PaulAnkaTheDog · 14/03/2016 10:26

'Here kids, have a leaflet from the nspcc while your mum sits in the pub. Don't bother me or your dad.'

girlywhirly · 14/03/2016 10:32

I agree with everyone that the DSD's behaviour is unacceptable and inappropriate.

As DH has as much parental responsibility for his DC as their mother, he can make an appointment with their school to discuss their behaviour and any concerns that you and he have, and those that the school have. It wouldn't be surprising to find out that their attainment is below what it should be, that behaviour in class is disruptive, that concentration levels are low, that friendships are patchy. Does he go to parents evenings? If he can't get to them because of work, he can give you permission to go on his behalf.

Another thing that occurs to me is that the DSD's mum is depressed, or a drinker or drug user. She seems to have a skewed idea of what is adequate care of her DD's, and little inclination to discipline them.

Also, what is their relationship like with your older DC, would they mentor the younger ones and keep on reinforcing the rules at your home?

icanteven · 14/03/2016 10:40

OP, so let's just say they ARE being abused in some way. Let's say it came out, incontrovertibly, that they could not stay with their mother for their own safety.

Then what?

They would have to come and live with you, right? So what would your husband do then?

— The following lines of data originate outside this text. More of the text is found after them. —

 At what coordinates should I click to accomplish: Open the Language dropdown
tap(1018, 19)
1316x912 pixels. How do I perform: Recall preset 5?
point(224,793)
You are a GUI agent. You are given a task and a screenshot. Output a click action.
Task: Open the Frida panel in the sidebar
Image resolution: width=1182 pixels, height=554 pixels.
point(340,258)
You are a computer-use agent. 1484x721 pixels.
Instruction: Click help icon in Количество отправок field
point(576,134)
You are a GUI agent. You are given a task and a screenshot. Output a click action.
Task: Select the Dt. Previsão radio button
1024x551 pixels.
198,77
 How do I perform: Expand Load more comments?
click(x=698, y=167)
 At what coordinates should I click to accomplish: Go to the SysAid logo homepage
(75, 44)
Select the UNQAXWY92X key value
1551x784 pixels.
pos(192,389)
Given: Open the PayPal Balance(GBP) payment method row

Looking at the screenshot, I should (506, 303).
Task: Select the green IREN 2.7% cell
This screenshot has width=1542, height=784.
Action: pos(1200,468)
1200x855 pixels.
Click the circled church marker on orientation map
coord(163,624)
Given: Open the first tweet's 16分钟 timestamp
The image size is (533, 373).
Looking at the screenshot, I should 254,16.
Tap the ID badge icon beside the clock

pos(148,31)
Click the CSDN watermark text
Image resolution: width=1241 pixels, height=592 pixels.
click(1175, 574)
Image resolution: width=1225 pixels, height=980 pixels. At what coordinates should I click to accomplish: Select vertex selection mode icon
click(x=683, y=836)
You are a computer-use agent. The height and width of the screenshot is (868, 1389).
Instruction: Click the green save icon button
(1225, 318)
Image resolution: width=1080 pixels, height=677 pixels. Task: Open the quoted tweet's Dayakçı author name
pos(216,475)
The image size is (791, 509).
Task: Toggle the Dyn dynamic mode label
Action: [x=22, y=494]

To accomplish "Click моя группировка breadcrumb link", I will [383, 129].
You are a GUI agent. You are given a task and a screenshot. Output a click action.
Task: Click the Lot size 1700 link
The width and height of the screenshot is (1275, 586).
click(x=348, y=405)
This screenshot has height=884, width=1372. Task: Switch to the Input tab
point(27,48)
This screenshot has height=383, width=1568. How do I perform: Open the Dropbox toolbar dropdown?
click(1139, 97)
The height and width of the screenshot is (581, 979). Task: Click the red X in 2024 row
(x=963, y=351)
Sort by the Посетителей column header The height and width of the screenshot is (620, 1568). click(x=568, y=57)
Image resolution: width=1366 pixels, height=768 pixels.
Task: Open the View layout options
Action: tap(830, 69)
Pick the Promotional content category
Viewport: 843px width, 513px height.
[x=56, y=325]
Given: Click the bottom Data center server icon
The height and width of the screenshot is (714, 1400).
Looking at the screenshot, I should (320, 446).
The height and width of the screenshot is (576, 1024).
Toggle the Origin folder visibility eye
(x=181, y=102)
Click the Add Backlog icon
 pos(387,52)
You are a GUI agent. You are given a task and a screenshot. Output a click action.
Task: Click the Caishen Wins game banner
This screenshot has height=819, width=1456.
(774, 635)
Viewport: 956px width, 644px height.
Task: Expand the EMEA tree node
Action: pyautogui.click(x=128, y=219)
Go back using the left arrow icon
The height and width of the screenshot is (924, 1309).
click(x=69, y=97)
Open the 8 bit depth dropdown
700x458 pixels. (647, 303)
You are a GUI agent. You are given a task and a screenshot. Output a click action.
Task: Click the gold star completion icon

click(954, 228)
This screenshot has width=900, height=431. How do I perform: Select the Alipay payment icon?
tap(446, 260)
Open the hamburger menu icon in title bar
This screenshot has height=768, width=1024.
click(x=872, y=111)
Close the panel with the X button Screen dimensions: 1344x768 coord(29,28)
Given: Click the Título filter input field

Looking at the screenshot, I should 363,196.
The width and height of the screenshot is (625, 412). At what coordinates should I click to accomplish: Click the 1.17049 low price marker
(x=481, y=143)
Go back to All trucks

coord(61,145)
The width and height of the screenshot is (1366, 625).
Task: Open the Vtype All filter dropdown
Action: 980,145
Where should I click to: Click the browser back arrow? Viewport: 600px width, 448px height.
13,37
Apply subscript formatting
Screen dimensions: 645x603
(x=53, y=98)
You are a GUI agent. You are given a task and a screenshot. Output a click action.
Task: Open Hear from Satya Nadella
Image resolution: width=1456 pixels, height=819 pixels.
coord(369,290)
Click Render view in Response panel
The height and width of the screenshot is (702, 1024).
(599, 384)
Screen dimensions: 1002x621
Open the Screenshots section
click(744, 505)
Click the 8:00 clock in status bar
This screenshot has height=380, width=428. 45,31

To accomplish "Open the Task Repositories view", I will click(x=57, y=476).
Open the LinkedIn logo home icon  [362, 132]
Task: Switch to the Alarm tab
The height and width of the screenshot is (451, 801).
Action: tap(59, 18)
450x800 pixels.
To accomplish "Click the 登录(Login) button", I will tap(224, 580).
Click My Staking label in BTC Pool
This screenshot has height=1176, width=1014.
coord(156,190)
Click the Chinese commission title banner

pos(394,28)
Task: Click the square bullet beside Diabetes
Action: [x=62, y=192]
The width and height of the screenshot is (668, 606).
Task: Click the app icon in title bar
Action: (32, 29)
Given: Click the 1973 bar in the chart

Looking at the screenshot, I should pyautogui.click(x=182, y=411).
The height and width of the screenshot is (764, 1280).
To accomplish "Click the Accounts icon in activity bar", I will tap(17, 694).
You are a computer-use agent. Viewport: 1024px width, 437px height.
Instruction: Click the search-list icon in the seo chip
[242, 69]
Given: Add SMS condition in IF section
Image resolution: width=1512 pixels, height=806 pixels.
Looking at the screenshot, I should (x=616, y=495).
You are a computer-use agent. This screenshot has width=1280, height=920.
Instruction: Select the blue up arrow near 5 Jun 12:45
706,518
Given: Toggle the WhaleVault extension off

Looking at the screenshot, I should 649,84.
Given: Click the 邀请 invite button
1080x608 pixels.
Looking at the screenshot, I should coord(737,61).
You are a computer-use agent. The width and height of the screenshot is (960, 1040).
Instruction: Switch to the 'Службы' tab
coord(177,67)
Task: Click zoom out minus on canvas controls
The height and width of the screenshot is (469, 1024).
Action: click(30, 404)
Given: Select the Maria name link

LeaLeander · 14/03/2016 10:56

So your husband is prioritizing his career and his marriage to you over the children's well-being, according to the excuses you have offered. What a great guy. Hmm

Maybe he needs to resign or get a leave of absence, put the marriage on the back burner if you are unwilling to relocate and move near them.

pilates · 14/03/2016 10:58

Op, your OH needs to step up and stop burying his head in the sand because this situation will not go away on its own. No, your DSDs are not presenting normal behaviour for their age. In fact very worrying behaviour.

girlywhirly · 14/03/2016 11:01

Exactly contrary. I'm wondering who might have access to the DSD's home while they are alone because their mum is in the pub.

Millbram · 14/03/2016 11:15

Why is everyone jumping all over the OP? The woman has asked for advice not criticism of her marriage, her DH and her family set up. Yes the kids are obviously in dire need of some assistance- maybe the first step would be to take them to a gp local to you and your dh whilst theyre with you- if gp feels there is a need to involve ss or school then they will refer via the correct channels. The kids dont need to be registered with your gp, you can go into any surgery and request immediate assistance and they'll be seen.

PovertyPain · 14/03/2016 11:23

Why is everyone jumping all over the OP?

Because, she seems to keep comimg up with excuses as to why she can't help and they all boil down to her/his career, prioritising her own kids and lifestyle.